* START *

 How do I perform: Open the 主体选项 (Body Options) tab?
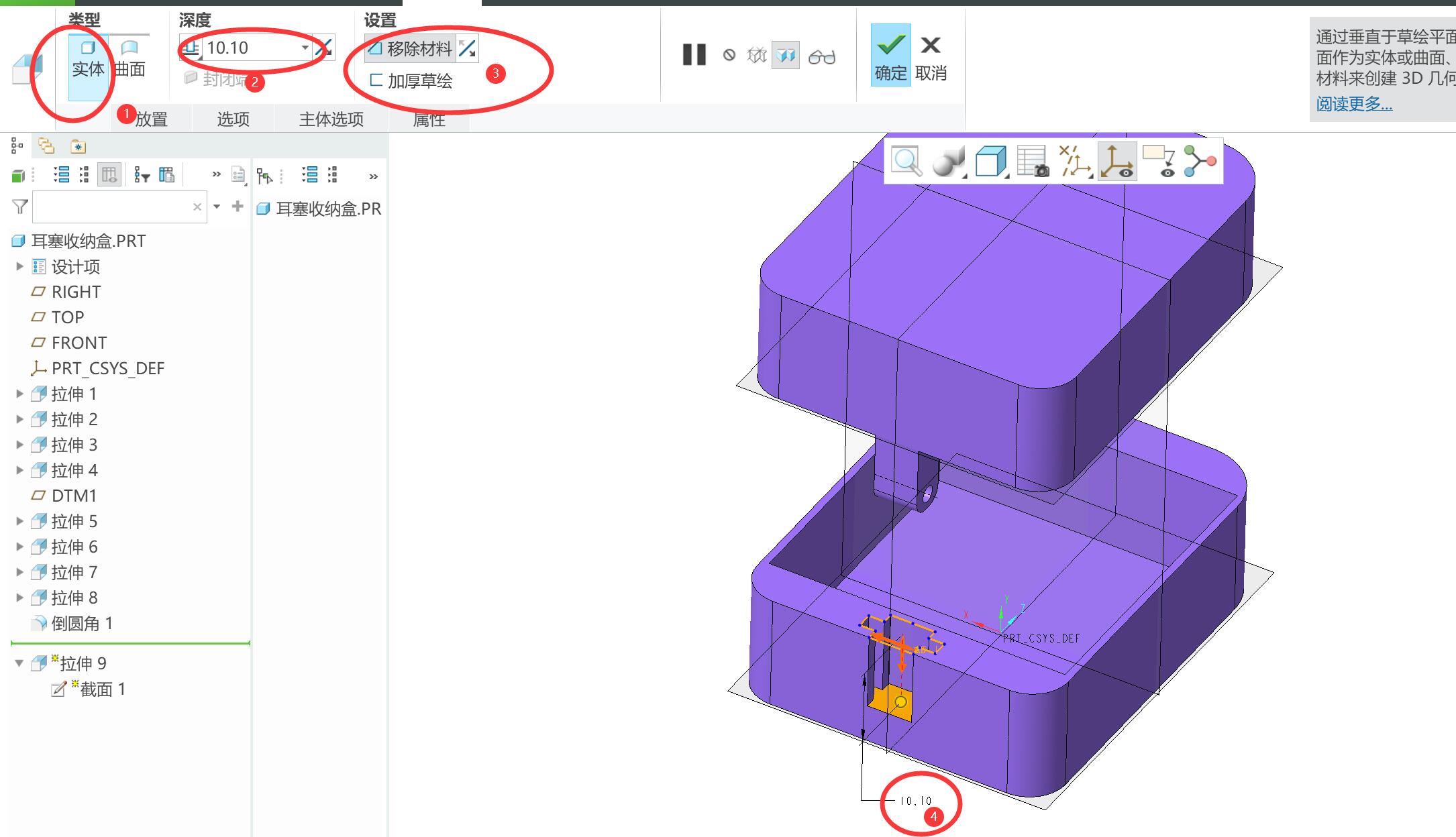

* END *
* START *

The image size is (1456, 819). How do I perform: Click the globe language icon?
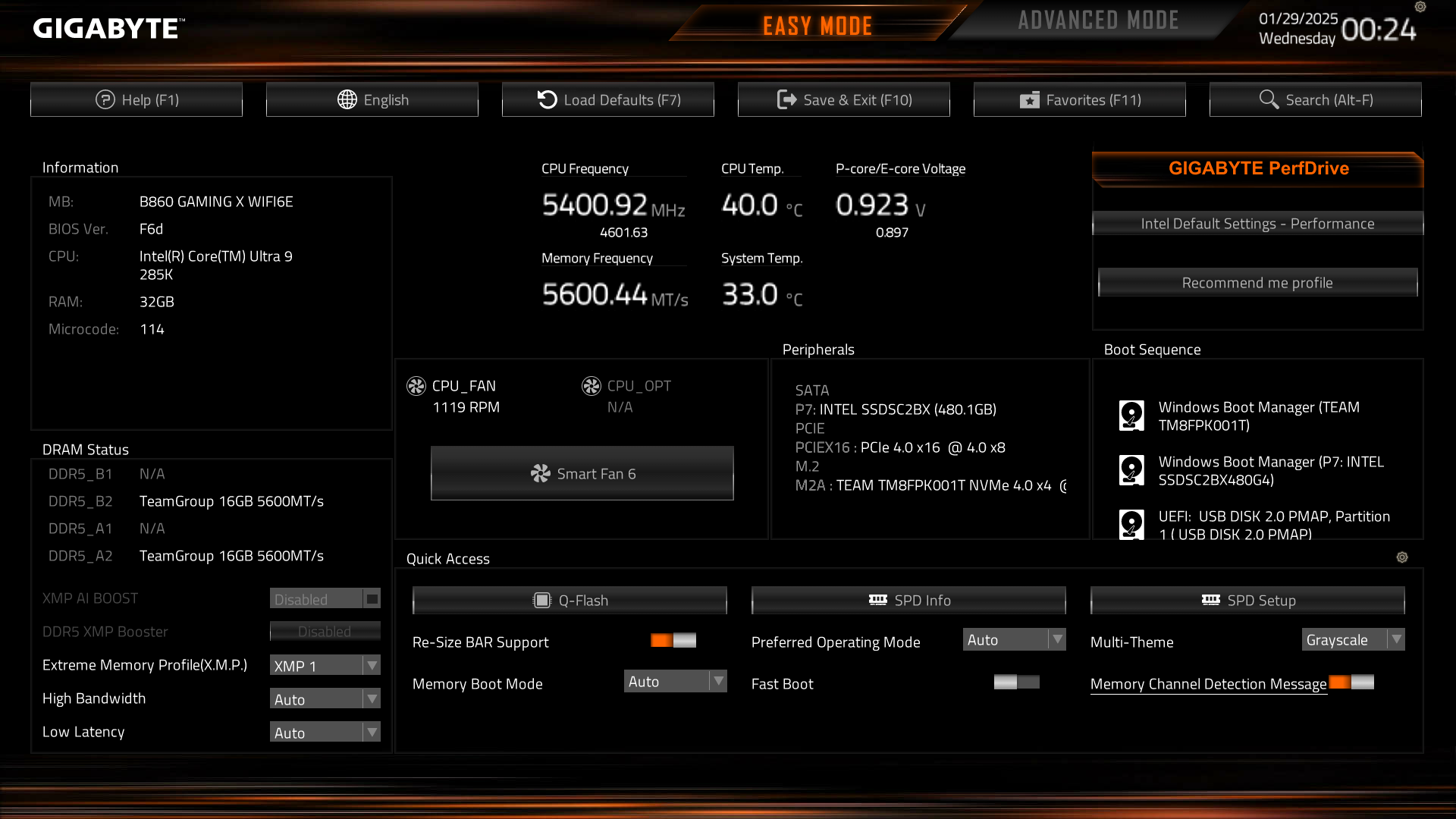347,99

* END *
* START *

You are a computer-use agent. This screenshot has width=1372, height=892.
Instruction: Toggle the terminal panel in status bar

* END *

== STATED PROBLEM ==
Format the material from the line with "You are a computer-use" through the line with "Instruction: Toggle the", both included, as a Markdown table with a No. column holding the row number and a Text column holding the line, leaving out any blank lines.

== THE ANSWER ==
| No. | Text |
|---|---|
| 1 | You are a computer-use agent. This screenshot has width=1372, height=892. |
| 2 | Instruction: Toggle the terminal panel in status bar |